Au milieu, Ismahila Ouédraogo est titularisé en sentinelle devant la défense. Il est accompagné par Gustavo Sangaré, chargé d’apporter de la qualité technique, et Blati Touré, véritable métronome dans la régulation du tempo. En attaque, Bertrand Traoré et Dango Ouattara animent les ailes, avec Landry Kabore en pointe.
En face, la Guinée équatoriale se présente dans un 4-4-2 compact, avec Iban Salvador Edu fidèle à son rôle de dynamiteur offensif. Surprise toutefois : Emilio Nsue débute la rencontre sur le banc.
Dès l’entame, les Étalons imposent leur rythme. Dominants dans le jeu, ils se procurent deux occasions nettes dans les dix premières minutes. La physionomie du match leur est favorable, d’autant plus après l’expulsion de Ndong, qui laisse la Guinée équatoriale à dix.
Mais malgré cette supériorité numérique, le Burkina Faso pêche dans le dernier geste. Dango Ouattara, notamment, manque d’inspiration et multiplie les occasions vendangées. Plus entreprenant, Bertrand Traoré tente de dynamiter le bloc adverse par ses percussions et sa justesse technique.
Réduits à dix, les Équato-Guinéens s’accrochent à leurs armes traditionnelles : transitions rapides et coups de pied arrêtés. Et le coup de massue arrive à la 85e minute : sur un corner, Marvin s’impose de la tête face à Blati Touré et ouvre le score (0-1). Silence glacial.

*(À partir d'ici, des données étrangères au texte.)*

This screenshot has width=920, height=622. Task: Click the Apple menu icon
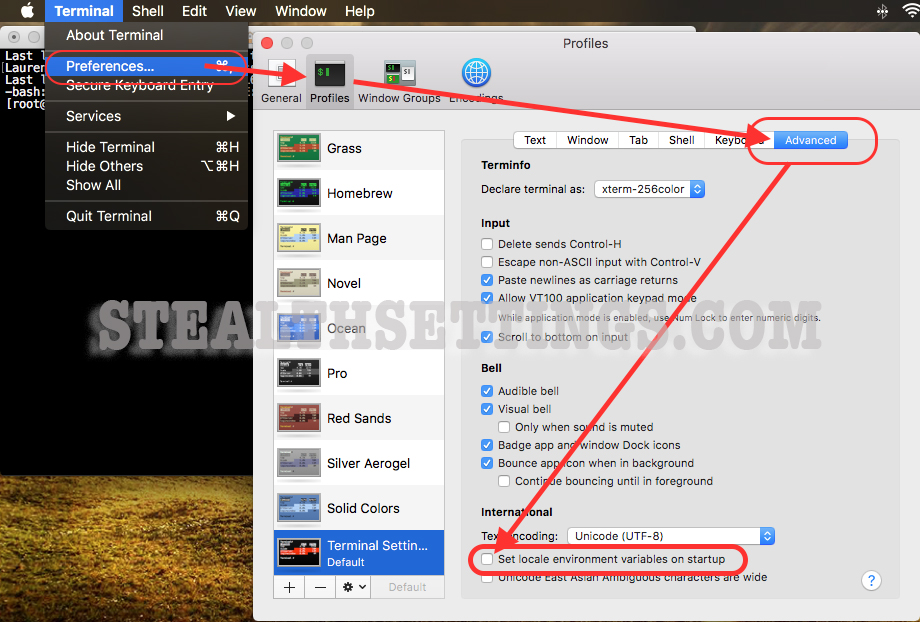click(x=27, y=11)
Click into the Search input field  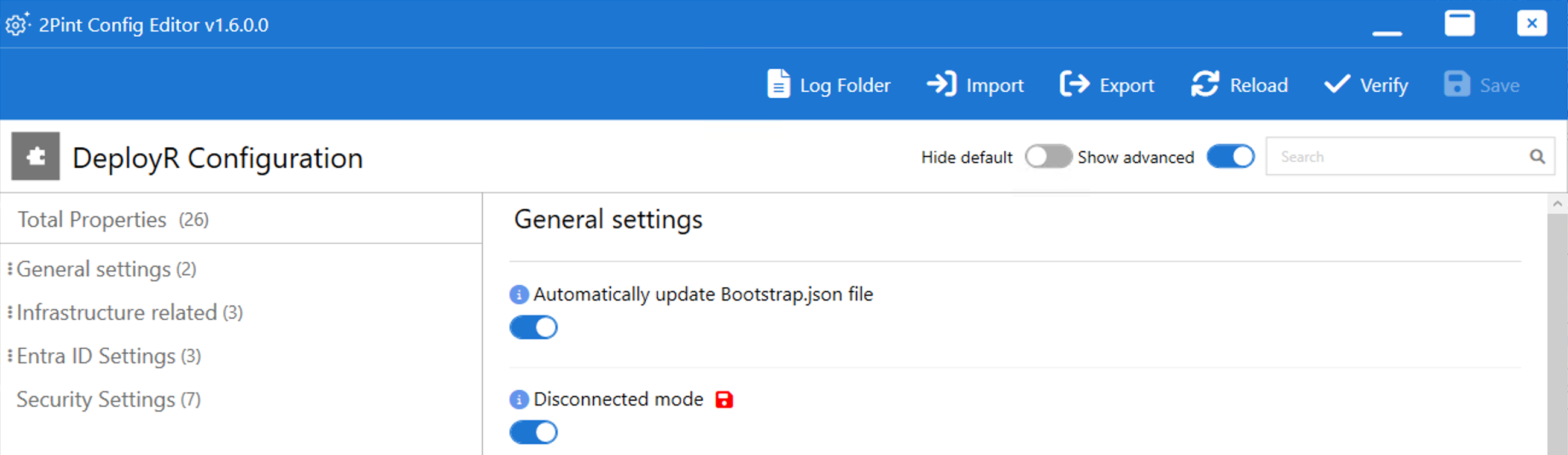1394,157
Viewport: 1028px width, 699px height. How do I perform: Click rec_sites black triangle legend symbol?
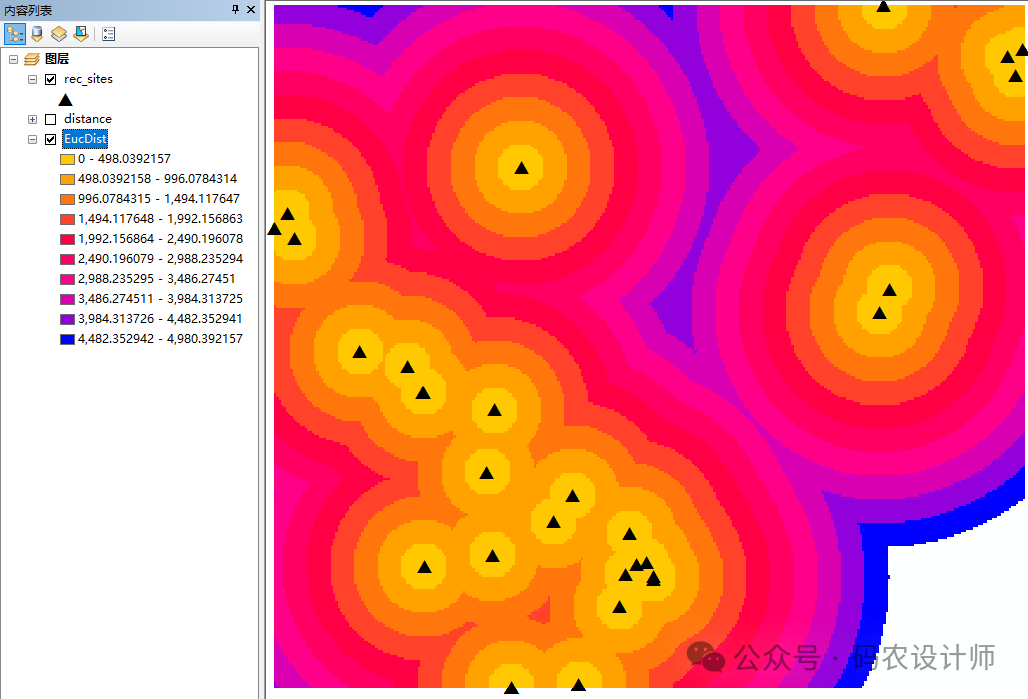[66, 99]
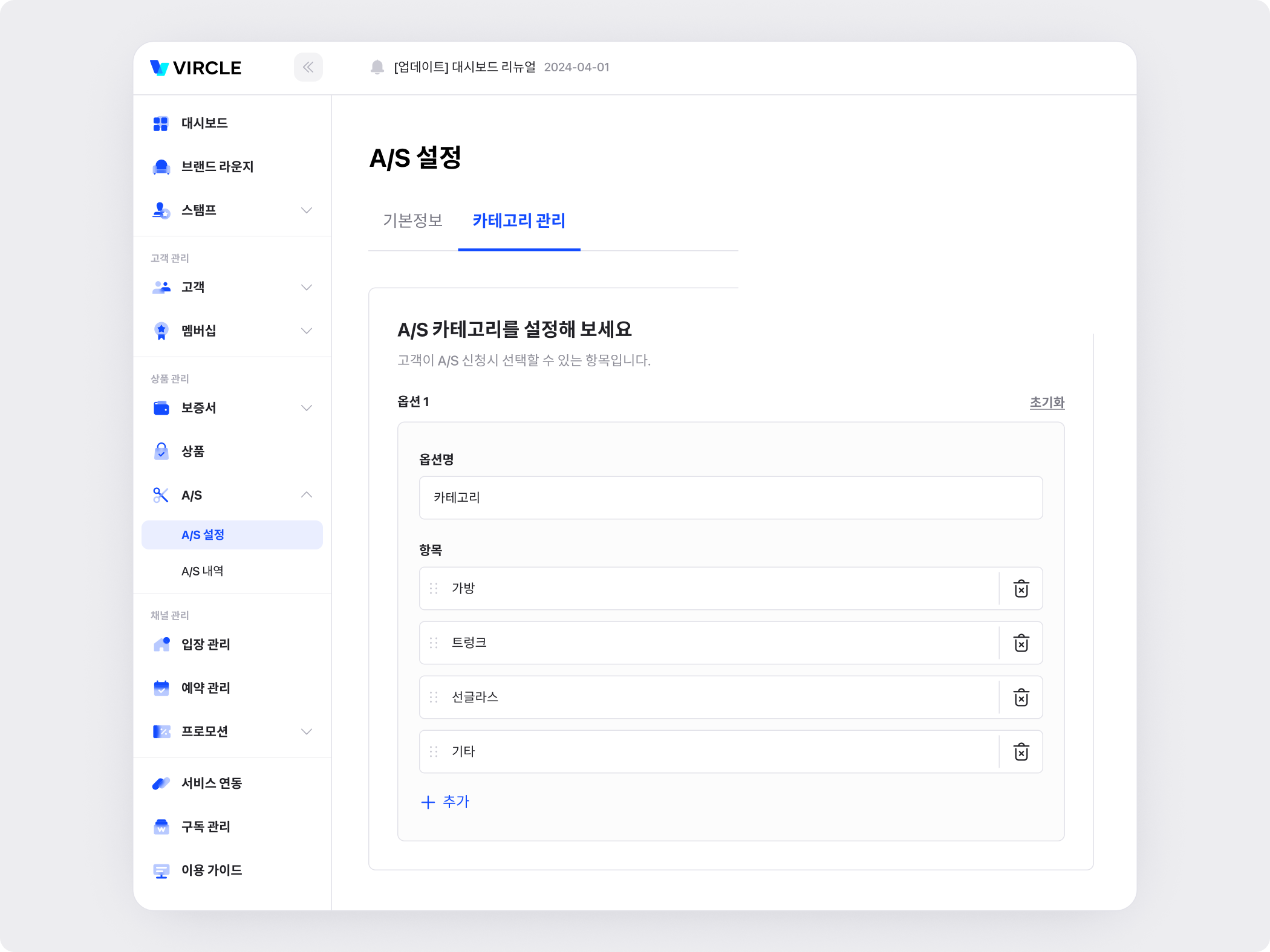Screen dimensions: 1270x952
Task: Expand the 프로모션 submenu
Action: [307, 731]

Mais fidèle à sa réputation de « chercheur », Brama Traoré réagit sans tarder. Il renforce son secteur offensif avec l’entrée de Cyriaque Irié Kalou Bi, après avoir lancé un peu plus tôt le virevoltant Georgi Minoungou.
Georgi Minoungou : « Ce but, c’est pour ma mère et ma fille »
Un coaching inspiré
À la 91e minute, Minoungou égalise d’une frappe imparable, au terme d’une combinaison parfaitement exécutée aux abords de la surface (1-1). Les Étalons, piqués dans leur orgueil, poursuivent leur pression.
Et dans les ultimes secondes, à la 98e minute, Edmond Tapsoba, monté aux avant-postes, surgit pour inscrire le but libérateur d’une puissante tête, après un énorme travail de récupération de Cyriaque Irié (2-1).
Le Burkina Faso a tremblé, mais l’essentiel est là : une victoire au forceps, arrachée au mental, qui lance idéalement la campagne des Étalons malgré une frayeur évitable. Une entrée en matière réussie, riche d’enseignements pour la suite de la compétition.